A large M1 from treatment of Mo17 pollen with EMS and crossing on A632 silks was planted and observed for dominant mutants. The method of treatment was that described in MNL 56:42. The purpose was to produce mutants for earliness, male sterility, short plants, and other agronomically useful traits. 7,997 kernels were planted, producing 6,425 seedlings. The M1 was notable for its high frequency of apparent genetic changes, including maternal and paternal haploids, monosomics, and dominant mutants. Among these last were 7 shredded leaves, 2 golden sheaths, 21 yellow-greens (including sectored forms, below), 4 with tillers, 3 male steriles, 5 with pubescent leaf sheaths, 35 dwarfs or very short plants, 21 with leaf lesions or leaf texture changes and a number of other miscellaneous traits.

A curious pattern was observed for 54 plants--one-half the plant (divided by a plane through the leaf midribs) was phenotypically different from the other half. Lesions, striping, inter-vein narrowing, shredding, rapid aging, and other traits could be restricted to 1/2, 3/4 or 1/4 of the leaf. Often the midrib limited the affected area and sometimes there was only a narrow stripe, but for all cases, both ranks of leaves were affected, in one rank the "left" half of the leaf, in the other the "right" half. Traits restricted to one rank were not observed. We decided to use Edgar Anderson's terminology (The Corn Plant of Today, p. 17) to distinguish the two plant halves: front and back, with the front being that half of the plant with the outer sheath-overlaps (Fig. 1). About a third of the dominant mutations affecting leaves were expressed in such wide sectors (a careful count depends on observing the next generation).

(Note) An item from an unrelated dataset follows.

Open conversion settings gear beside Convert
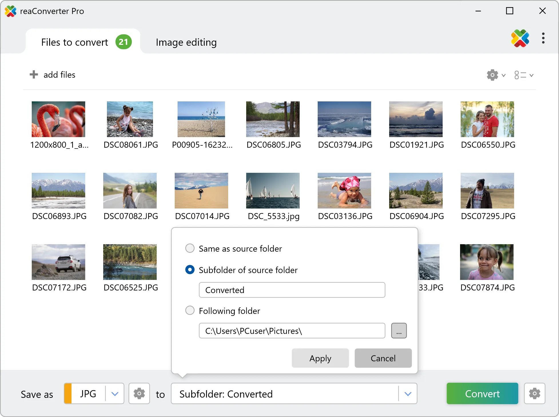Image resolution: width=559 pixels, height=417 pixels. [534, 394]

It is hard to explain this unless it reflects a mutational change of one-half of a DNA double-helix in the pollen grain gametic nucleus leading to genotypic difference between the first two embryonic cells. Often these two cells would contribute equally to the plant, but one cell could contribute to only a quarter or could become the entire plant. This, however, does not coincide with L. F. Randolph's description of maize embryogeny (1936, J. Agr. Res. 53:881).

All plants were self-pollinated, if possible, and those thought to be dominant mutations at the time of pollination were crossed onto Mo17, if available, or onto another stock. Ca. 4,000 relatively full ears and 1,200 semi-sterile or poorly pollinated ears are being scored for any observable differences from untreated material. Relatively few are fully or even nearly normal, perhaps 10%. A wide range of familiar and unfamiliar mutations or aberrations are being catalogued.

Fig. 1. Maize plant front/back differentiation: (a) cross-sections of three sheaths; (b) view of front of plant (note that the appearance of the overlapping changes at the upper ear node).